Some news on the Economy: Small businesses angry with Obama and low wage jobs replacing higher paid ones

The National Federation of Independent Businesses and the National Association of Manufacturers has a new poll by Public Opinion Strategies that surveyed 800 small business owners and manufacturers.  Those surveyed were C-level decision makers at companies with between 2 and 499 employees.  Some of the key findings are:

  • Fifty-five percent of small business owners and manufacturers would not have started their businesses in today’s economy.
  • 69 percent say President Obama’s regulatory policies have hurt their businesses
  • 67 percent say there is too much uncertainty in the market today to expand, grow or hire new workers.

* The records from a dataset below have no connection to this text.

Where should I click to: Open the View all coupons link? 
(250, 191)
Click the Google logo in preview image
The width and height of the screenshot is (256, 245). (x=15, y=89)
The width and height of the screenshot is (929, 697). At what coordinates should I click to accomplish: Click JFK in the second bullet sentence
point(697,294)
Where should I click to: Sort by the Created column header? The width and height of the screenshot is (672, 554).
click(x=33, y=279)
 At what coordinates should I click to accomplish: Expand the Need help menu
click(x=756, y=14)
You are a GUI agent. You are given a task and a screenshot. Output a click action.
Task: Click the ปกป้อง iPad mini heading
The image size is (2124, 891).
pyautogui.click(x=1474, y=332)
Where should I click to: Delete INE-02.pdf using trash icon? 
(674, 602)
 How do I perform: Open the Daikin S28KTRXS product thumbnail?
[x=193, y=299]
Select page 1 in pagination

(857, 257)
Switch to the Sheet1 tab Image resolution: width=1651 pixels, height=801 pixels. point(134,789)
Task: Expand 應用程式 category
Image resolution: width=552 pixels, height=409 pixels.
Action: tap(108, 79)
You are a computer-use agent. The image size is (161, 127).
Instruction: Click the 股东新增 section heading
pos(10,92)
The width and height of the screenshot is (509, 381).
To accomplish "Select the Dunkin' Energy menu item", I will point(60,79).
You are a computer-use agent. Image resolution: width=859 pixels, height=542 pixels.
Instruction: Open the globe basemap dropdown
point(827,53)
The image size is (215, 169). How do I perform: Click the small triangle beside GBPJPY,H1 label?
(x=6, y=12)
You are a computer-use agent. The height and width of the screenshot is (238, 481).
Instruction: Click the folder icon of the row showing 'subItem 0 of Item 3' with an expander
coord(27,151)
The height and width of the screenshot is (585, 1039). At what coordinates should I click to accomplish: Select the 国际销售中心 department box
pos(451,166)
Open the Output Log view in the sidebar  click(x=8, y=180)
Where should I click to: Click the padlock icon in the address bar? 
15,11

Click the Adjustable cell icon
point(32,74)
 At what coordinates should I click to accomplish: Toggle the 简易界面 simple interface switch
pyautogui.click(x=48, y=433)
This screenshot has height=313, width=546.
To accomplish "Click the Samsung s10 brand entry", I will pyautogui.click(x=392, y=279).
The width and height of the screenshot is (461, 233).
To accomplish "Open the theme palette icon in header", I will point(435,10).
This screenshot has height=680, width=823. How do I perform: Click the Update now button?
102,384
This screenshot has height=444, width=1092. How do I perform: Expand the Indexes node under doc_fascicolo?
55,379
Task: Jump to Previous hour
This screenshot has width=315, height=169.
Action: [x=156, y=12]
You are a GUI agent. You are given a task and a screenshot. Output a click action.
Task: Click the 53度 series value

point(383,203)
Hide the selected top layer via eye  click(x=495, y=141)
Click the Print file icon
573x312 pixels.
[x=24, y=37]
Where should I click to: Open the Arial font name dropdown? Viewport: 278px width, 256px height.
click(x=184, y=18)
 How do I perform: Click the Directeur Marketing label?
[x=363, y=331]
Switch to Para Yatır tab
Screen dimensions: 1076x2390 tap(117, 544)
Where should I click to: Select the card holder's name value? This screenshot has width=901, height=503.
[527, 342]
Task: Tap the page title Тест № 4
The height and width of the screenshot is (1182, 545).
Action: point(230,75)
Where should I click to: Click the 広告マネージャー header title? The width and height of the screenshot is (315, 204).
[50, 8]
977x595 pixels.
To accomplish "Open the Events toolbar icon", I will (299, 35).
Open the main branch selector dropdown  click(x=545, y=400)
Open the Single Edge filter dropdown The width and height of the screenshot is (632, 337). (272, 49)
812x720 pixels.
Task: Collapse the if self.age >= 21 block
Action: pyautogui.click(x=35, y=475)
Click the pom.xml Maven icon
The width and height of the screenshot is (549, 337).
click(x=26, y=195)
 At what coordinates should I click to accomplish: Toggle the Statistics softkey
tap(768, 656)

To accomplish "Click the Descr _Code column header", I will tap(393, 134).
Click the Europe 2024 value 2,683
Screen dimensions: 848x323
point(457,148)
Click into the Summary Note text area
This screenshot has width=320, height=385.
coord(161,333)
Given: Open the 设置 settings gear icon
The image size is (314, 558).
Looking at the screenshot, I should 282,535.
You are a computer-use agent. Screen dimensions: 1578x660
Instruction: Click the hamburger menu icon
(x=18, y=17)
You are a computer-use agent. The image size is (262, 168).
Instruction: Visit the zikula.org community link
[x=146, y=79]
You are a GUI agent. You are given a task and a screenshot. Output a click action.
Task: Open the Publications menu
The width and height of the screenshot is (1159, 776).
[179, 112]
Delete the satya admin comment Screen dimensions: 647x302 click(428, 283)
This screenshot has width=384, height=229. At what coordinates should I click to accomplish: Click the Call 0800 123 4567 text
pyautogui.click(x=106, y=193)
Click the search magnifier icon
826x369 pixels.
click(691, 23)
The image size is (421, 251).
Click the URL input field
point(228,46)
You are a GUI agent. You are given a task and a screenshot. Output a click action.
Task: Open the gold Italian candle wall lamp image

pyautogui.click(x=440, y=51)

  • 69 percent of small business owners and manufacturers say President Obama’s Executive Branch and regulatory policies have hurt American small businesses and manufacturers.
  • 55 percent say they would not start a business today given what they know now and in the current environment.
  • 54 percent say other countries like China and India are more supportive of their small businesses and manufacturers than the United States.
  • Since only 46 percent of poll participants are identified as Republicans, there are a lot of Democratic or Independent small business owners who are not to thrilled with Obama.
  • The findings were summarized this way:
    “There is far too much uncertainty, too many burdensome regulations and too few policymakers willing to put aside their egos and fulfill their responsibilities to the American people,” said Jay Timmons, president of the National Association of Manufacturers, which commissioned the poll along with the National Federation of Independent Businesses. “To fix this problem, we need immediate action on pro-growth tax and regulatory policies that put manufacturers in the United States in a position to compete and succeed in an ever-more competitive global economy.” . . . 
    “Instead of smoothing the way, our government continues to erect more barriers to growth through burdensome regulations that increase costs for small businesses and all Americans,” NFIB president Dan Danner said. . . .
    More evidence that the new jobs are paying a lot less than the ones that were lost.  From the Chicago Sun Times:
    The report, authored by Marc Doussard, assistant professor in the University of Illinois at Urbana-Champaign’s Department of Urban and Regional Planning, defines low-wage workers as those making $12 an hour or less. 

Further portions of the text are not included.